災害に対応できる力を身に付けた、世界で活躍できるプロ育成のため、防災に関する「学科・コース」等の設置も含めて、検討すべきではないかと考えます。ご所見をお聞かせ下さい。
「生きる力」、いや「生き抜く力」を育む防災教育の進展について、阪神淡路大震災を経験した一人として、教育長の将来を見据えた答弁に期待し、私の質問を終わります。
ご清聴、誠にありがとうございました。

吉田教育長

A.教育長

 

問1 防災教育の意義と現状について
(防災教育の意義について、教育長の認識と本県県立高校における防災教育の現状を伺う。)

○ 防災教育は、身近に迫る様々な災害を知り、自分自身の命を守るために、自ら判断して危険を回避する能力を身に付ける教育として、近年非常に重要性を増していると認識している。
○ 県立高校では、全校で危機管理マニュアルを毎年見直し、これに基づき、火災や地震、河川の氾濫など様々な災害を想定した避難訓練を消防署等と連携して実施するなど、災害に対して自分自身で判断し、行動できる態度を育成するための防災教育に取り組んでいる。
○ 近年、県内で発生している水害の復旧作業に高校生がボランティアとして活躍するなど、防災だけでなく復旧・復興に向けた具体的な行動が見られ、これまでの防災教育を通して地域の安全・安心を守る意識の醸成が図られている。
問2 今後の県立高校の防災教育について
  (今後、本県県立高校における防災教育をどのように推進していくか。防災に関する学科・コースの設置も含めて検討すべきではないか。)

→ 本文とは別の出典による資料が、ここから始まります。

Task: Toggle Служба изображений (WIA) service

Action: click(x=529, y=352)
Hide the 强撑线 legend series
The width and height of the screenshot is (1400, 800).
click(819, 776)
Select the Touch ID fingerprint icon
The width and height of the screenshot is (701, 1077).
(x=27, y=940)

○ 各学校で想定される災害は、それぞれの立地条件等により異なるため、地元自治体と連携を強化して、より現実的なシミュレーションを踏まえた防災教育の充実に努めてまいる。
○ さらに、防災教育の担当教員に対して、これまでの災害から得た教訓、防災に関する科学的・専門的な知識やその重要性、効果的な避難訓練の在り方などについて、毎年研修を実施し、各学校で組織的・計画的に適切な防災教育に取り組む体制が構築されるよう指導してまいる。
○ また、卒業後どこに住んでいても災害に対応できる力を身に付けた人材育成に向けて、他県の先進的な取組を調査し、本県の防災教育の更なる充実に生かすとともに、防災関連の学科・コース設置のニーズ等について研究を行ってまいる。